When reading Spreadsheet, how to KEEP leading zeros

c-rob · August 20, 2024, 1:45pm

I have Python 3.12 on Windows 10.

Problem

I have to read an Excel spreadsheet, XLSX format, with 1000s of lines. One column has a shipping tracking number which I want to read and keep any leading zeros. But when I read the tracking number with Pandas, Pandas is stripping off the leading zeroes.

Ex: Data in Excel shows “001234583833” but what pandas reads in Python is “1234583833”. This tracking number will be part of selection criteria when I search for it in a database so it must be accurate.

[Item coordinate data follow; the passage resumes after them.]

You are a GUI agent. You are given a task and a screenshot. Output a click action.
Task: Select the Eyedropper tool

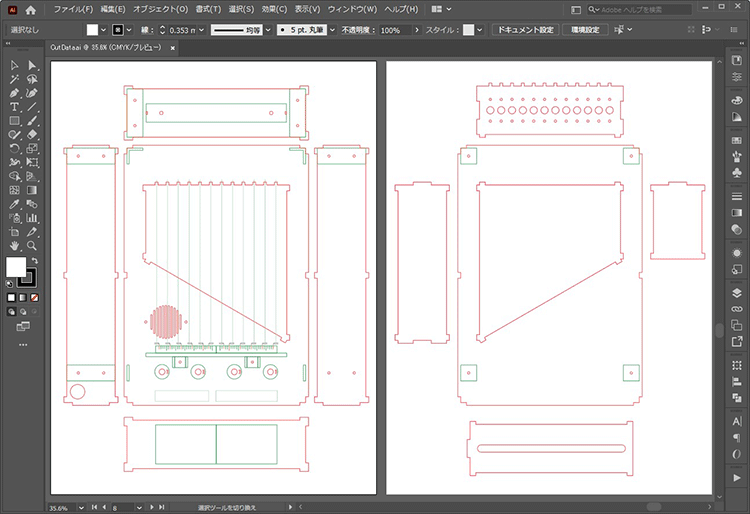coord(15,203)
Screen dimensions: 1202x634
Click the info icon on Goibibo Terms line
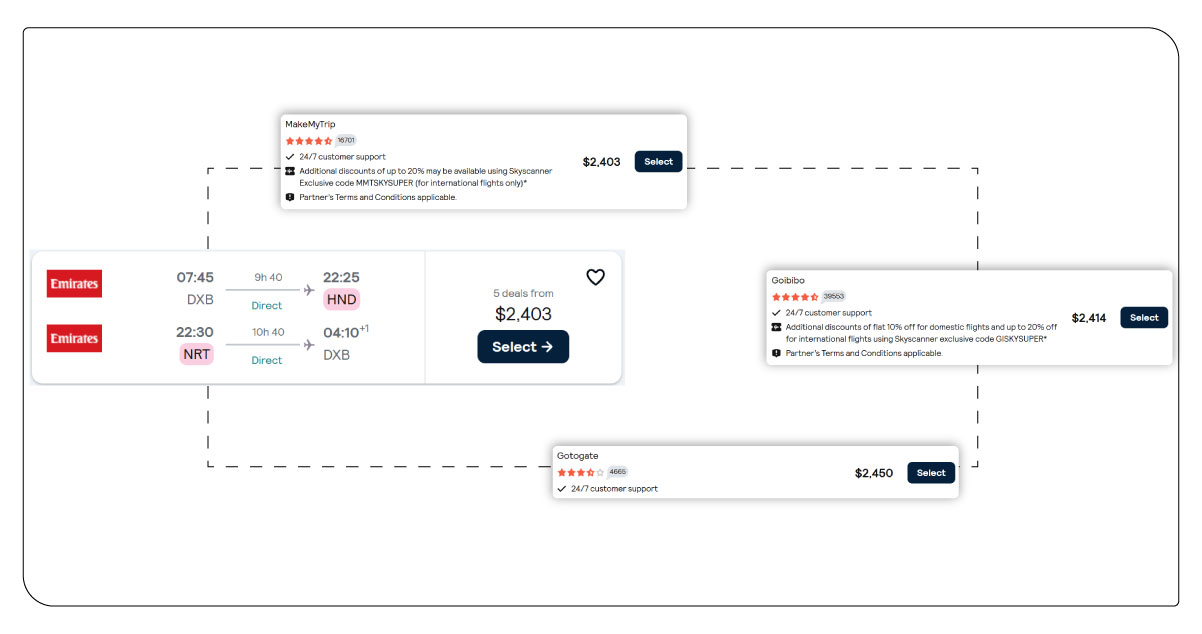[x=777, y=352]
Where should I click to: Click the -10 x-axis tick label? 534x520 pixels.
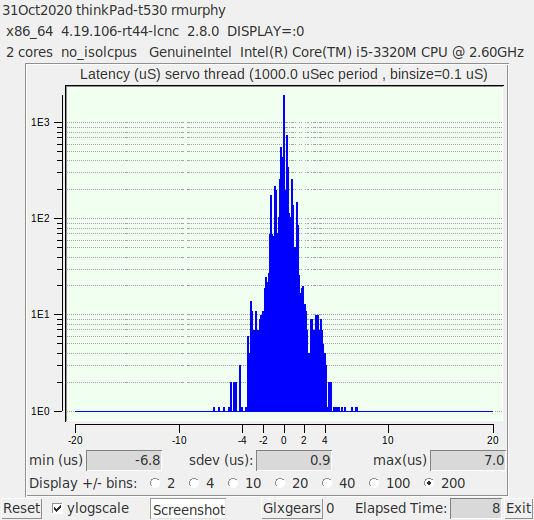click(x=179, y=440)
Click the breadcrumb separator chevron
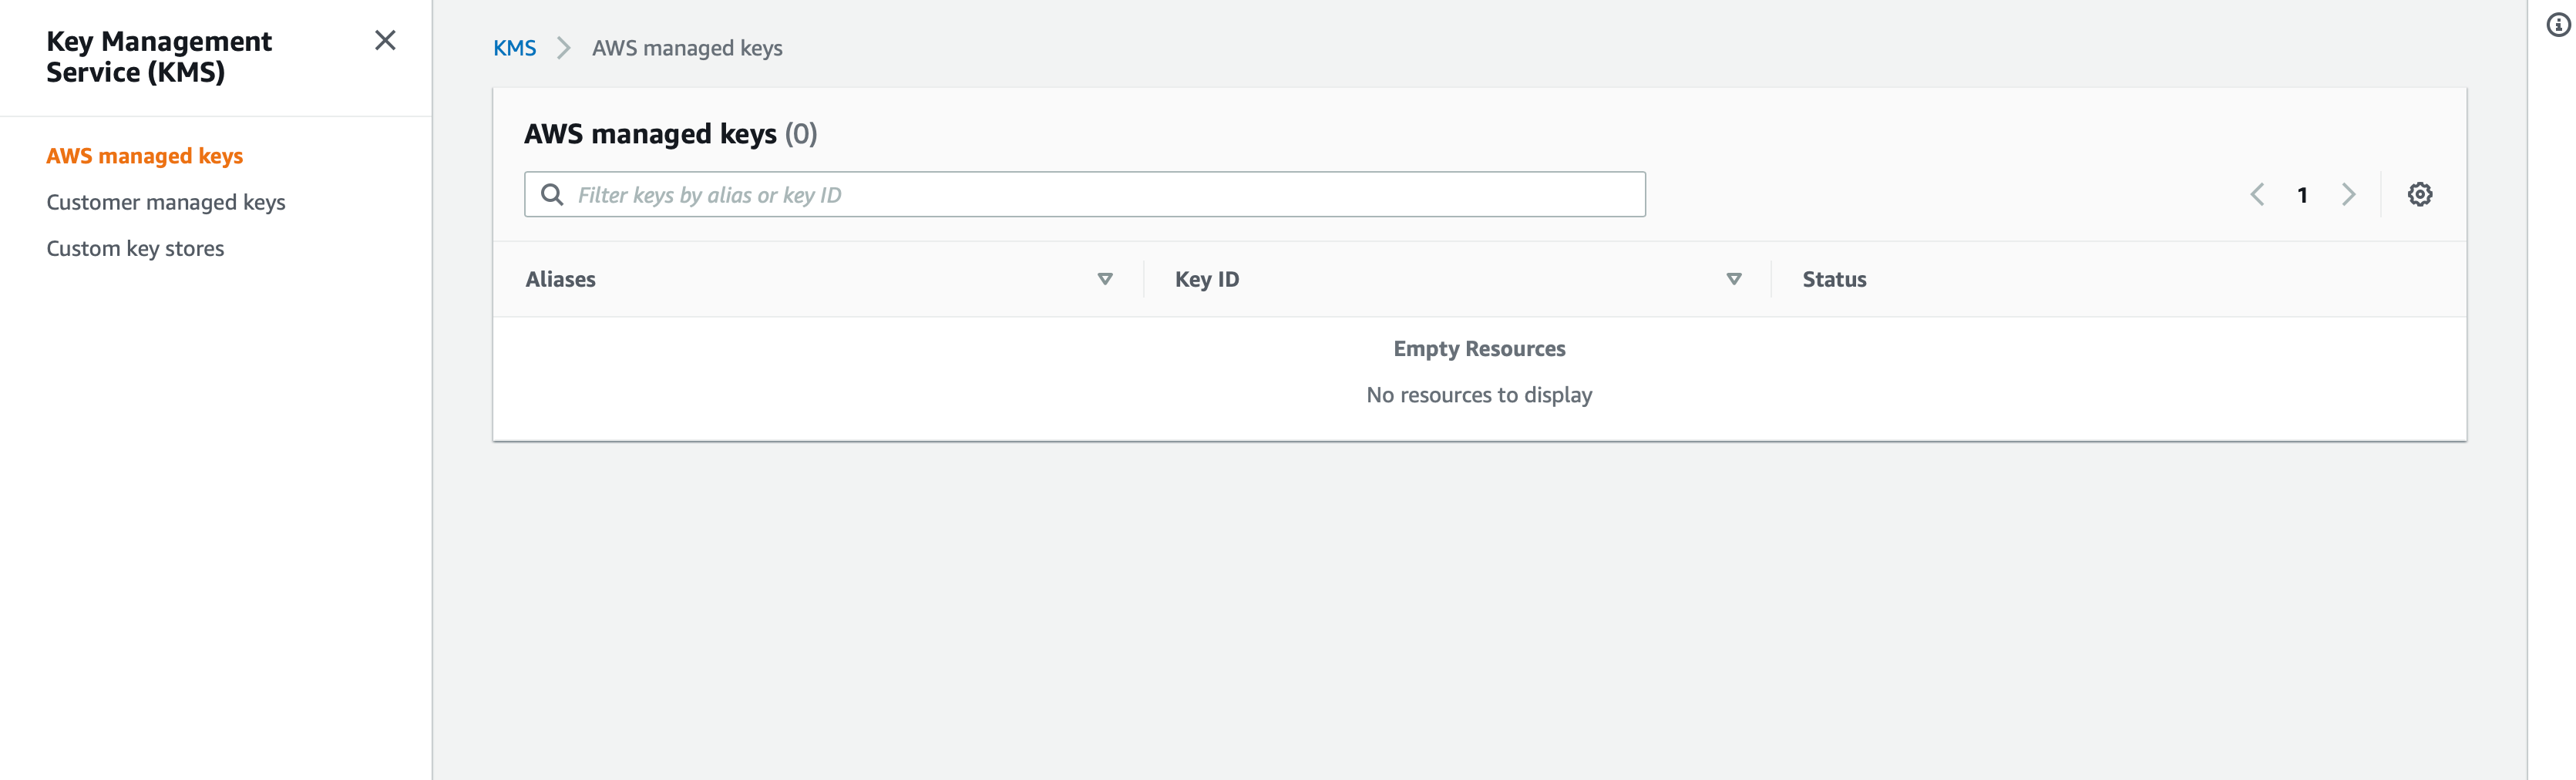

How I read the spreadsheet.

    try: 
        df = pandas.read_excel(filename, index_col=None) # Read all columns to help with debugging.
    except Exception as e:
        writeerr(f"{procname} ERROR reading Excel file. {e}")

How I read each row.

    for index, rowdata in df.iterrows():
        rowlen = len(rowdata)
        tracknum = df.iloc[index,options.ssfedextracknumcol]
        fedexcharge = df.iloc[index,options.ssfedexchargecol]
        job = df.iloc[index,options.ssfedexorigref2col] # Orig ref 2 from SS.

What I tried

In Excel I tried selecting the whole column (except for the header) and formatting it as “Text”. That didn’t fix my problem.
The length of the tracking number ight vary, so reformatting the data with leading zeros after it’s read in Python may not work on every record.
Doing a Google search for web pages shows how to ADD leading zeros but not keep them when I read them.

Do you have any ideas how to do this?

Thank you!

franklinvp · August 20, 2024, 1:52pm

See the argument converters, to specify reading the specific column as a string.

JamesParrott · August 20, 2024, 1:52pm

Have you tried setting dtype={'X' : object} for column X ?

https://pandas.pydata.org/docs/reference/api/pandas.read_excel.html#pandas-read-excel

c-rob · August 20, 2024, 3:27pm

I got it working. Thanks. Here’s the line I used:

df = pandas.read_excel(filename, index_col=None, dtype={options.ssfedextracknumcolname: object})

dtype is a dictionary of keys and values.